*Selected passage*:
= Beginning of Section =

I had her put down a few months after her 16th birthday. She couldn’t walk. Her hind legs kept giving out. She was hardly eating, or even drinking much anymore. Treats she puked up or pooped out multiple times daily, messing her new confined space by the tiled entry. I made the call on a Saturday morning. A certified veterinarian came to my house with a truck, complete with metal table and loaded with medical equipment. After carrying her to the truck and placing her on the table, I held her head in my hands while the vet administered a tranquilizer.

“Thank you for sharing your life with me, for being my friend.” I whispered to her as the doctor removed the needle from her hind quarters. “I love you. I’ll think of you often. I’ll miss you terribly, my beauty. Goodbye, sweet Face.”

She lay on the cold metal table and stared at me until her eyes closed. I stroked her head one last time, lay my hand on the black fur diamond marking on her head and kissed her right between the eyes. I stood there crying as the doctor softly informed me that he would be taking her to his office where he would administer the fatal cocktail that would kill her. He assured me she would drift into blackness forever without waking. I didn’t ask what they’d do with her body. I didn’t want to know.

As I left the truck the doctor assured me I’d made the right decision, the ‘humane’ choice. I stood at the curb until the truck pulled away, held my arms clasps on top of my head to hold in my brain, hold my emotions in. My quiet street was deserted again and I looked around for the dog to come inside with me when it hit me Killer Dog Face was gone. My arms came down and with it any facade of composer. I sank to the sidewalk sobbing with the acute pain of loss.

Everyone told me I did the right thing, the “compassionate” thing. But I wonder. A part of me feels like I did the convenient thing, robbing Face of her moments.

3 comments:

Kathi Browne said...

Your touching story made me tear up. I hope I never have to face that decision, but from my perspective looking at you, it was the right one. I think I would have wanted to be there when the lethal dose was administered, though. Even not knowing Killer, I feel a lack of closer (isn't that funny?).

Crystal said...

J,
I hope that in 10 years I can write something that beautiful in memory of my dog, Squishy (named from the movie, Finding Nemo). We've been hand-n-paw for the past four years galavanting the countryside on our own adventures. I got her from a cement jail cell out in mid-Washington State and now we share a place in Pittsburgh. I thank you for that affirmation that I know she is more than my friend - she's family through and through. My heart goes out to you and your love.

Cat Wagman said...

There is something about the honest connection between writers and the animals in their lives, and you and Face are another example of these exquisite relationships.

= End of Section =

*What you will do*:
A) Answer these questions about the blog post:
(i) How long after her 16th birthday was the dog put down?
(ii) On what morning of the week did the narrator make the call?
(iii) In which city does Crystal now share a place with Squishy?
B) Please reproduce the blog post word for word, between "As I left the" and "of her moments.", inclusive.
The rows have no part in this.

(Stored records)

= Beginning of Section =

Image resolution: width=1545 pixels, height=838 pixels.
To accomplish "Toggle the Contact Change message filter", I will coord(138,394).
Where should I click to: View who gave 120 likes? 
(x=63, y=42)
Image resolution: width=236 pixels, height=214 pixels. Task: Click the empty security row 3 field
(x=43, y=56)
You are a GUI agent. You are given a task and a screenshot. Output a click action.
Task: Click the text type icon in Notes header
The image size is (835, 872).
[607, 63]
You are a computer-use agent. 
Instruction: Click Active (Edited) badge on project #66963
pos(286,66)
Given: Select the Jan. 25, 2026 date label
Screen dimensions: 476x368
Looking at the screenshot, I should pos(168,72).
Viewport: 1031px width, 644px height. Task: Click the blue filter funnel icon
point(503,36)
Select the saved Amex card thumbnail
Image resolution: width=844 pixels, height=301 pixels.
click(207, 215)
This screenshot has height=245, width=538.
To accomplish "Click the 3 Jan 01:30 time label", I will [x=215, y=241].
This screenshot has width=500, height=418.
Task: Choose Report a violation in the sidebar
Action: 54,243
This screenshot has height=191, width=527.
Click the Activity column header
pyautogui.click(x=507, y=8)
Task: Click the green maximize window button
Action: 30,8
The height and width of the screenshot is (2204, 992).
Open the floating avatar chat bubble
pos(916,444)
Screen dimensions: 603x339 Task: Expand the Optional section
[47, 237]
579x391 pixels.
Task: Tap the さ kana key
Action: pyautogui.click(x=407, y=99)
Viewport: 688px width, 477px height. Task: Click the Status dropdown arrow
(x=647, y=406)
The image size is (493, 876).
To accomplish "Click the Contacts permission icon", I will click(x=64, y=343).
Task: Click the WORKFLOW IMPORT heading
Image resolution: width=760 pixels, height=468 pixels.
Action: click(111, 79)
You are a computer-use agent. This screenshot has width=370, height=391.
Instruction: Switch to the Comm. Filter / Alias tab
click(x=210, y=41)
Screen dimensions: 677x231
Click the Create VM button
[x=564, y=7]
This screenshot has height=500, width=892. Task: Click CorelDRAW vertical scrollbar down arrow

= End of Section =

*Responses to the exercise*:
A)
(i) A few months
(ii) Saturday
(iii) Pittsburgh

B)
As I left the truck the doctor assured me I’d made the right decision, the ‘humane’ choice. I stood at the curb until the truck pulled away, held my arms clasps on top of my head to hold in my brain, hold my emotions in. My quiet street was deserted again and I looked around for the dog to come inside with me when it hit me Killer Dog Face was gone. My arms came down and with it any facade of composer. I sank to the sidewalk sobbing with the acute pain of loss.

Everyone told me I did the right thing, the “compassionate” thing. But I wonder. A part of me feels like I did the convenient thing, robbing Face of her moments.